Separation of high added-value chemical compositions derived from biomass pyrolysis liquid via sequential multi-step pH adjustment

Abstract

The complexity of the components in pyrolysis liquid causes serious problems for its downstream utilization. In order to increase the added value and commercialization of pyrolysis liquid, a novel method was developed by combining the sequential multi-step pH adjustment and organic solvent extraction methods to separate the chemical components of crude pyrolysis liquid. The chemical composition of crude pyrolysis liquid was determined by fourier transform infrared spectrometry and gas chromatography–mass spectrometry. The results showed that acids (17.54%) and phenolics (57.44%) were the major constituents.

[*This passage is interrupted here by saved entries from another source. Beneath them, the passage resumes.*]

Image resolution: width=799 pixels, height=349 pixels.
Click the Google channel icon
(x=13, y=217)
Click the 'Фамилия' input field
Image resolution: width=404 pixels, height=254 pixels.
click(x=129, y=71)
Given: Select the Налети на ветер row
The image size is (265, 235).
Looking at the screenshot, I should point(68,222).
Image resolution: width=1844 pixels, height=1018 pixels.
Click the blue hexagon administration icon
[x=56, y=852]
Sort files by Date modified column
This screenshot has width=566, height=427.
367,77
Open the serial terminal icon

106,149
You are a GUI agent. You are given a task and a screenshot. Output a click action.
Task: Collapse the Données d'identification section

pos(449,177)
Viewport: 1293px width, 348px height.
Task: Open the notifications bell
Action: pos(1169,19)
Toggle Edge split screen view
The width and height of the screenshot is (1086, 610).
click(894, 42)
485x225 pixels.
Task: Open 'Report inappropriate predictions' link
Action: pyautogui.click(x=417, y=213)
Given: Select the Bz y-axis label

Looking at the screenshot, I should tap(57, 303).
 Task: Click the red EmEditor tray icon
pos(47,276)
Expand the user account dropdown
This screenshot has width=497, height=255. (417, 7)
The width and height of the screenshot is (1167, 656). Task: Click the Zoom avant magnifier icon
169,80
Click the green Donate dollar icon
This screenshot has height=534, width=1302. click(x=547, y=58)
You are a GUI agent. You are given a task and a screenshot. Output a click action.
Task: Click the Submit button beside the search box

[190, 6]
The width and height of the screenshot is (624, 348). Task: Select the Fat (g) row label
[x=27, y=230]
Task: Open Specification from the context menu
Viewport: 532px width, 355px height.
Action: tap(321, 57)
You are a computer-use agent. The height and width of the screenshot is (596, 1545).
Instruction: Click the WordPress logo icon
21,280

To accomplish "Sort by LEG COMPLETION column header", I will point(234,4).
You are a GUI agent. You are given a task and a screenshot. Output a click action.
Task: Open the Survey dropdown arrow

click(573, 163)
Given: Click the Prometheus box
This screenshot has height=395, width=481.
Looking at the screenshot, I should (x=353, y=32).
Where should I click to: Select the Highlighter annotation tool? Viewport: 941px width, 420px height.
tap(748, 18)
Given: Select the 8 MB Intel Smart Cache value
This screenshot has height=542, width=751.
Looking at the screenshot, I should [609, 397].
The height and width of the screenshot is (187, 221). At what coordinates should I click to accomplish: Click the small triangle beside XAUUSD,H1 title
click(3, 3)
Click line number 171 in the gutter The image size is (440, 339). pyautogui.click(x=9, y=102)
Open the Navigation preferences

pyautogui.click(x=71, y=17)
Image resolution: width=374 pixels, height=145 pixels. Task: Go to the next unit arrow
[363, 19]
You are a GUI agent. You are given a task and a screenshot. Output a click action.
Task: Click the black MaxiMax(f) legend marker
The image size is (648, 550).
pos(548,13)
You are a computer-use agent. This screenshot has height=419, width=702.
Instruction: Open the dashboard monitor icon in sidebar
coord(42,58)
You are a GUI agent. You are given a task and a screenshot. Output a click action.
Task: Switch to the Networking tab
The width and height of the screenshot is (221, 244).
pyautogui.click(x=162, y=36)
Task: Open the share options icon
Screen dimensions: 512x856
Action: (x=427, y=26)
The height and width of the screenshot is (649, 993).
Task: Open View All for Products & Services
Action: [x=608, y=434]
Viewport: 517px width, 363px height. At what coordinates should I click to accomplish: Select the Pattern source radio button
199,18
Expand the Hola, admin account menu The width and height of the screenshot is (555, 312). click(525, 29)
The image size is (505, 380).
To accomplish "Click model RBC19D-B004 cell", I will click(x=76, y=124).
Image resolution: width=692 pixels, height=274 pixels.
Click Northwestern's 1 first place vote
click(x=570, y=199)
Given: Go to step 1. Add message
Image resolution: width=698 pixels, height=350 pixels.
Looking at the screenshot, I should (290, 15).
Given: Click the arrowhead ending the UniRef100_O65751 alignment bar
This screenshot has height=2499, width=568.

The neutral compounds (e.g. ketones) (38.57%) were enriched at pH 14. Methoxyphenols (e.g., 2,6-dimethoxyphenol) were separated at pH 11, accounting for 63.4%. Phenol and maltol were mainly found at pH 9 and 7, with relative contents of 11.30% and 10.09%, respectively. At pH 6 and 4, acetic acid was the most abundant compound, with contents of 17.23% and 20.72%, respectively. The main compound at pH 2 was 2-methyl-propanoic acid anhydride (35.05%). Principal component analysis (PCA) results showed that the PC1 and PC2 components explained 38.8% and 26.2% of the chemical variance, respectively. The DPPH free radical scavenging rate showed positive correlation with the phenolic component, and was negatively correlated with the acid component. The highest DPPH free radical scavenging rate (88%) was obtained at pH 11. This study provided a theoretical reference for the separation of target components in pyrolysis liquid.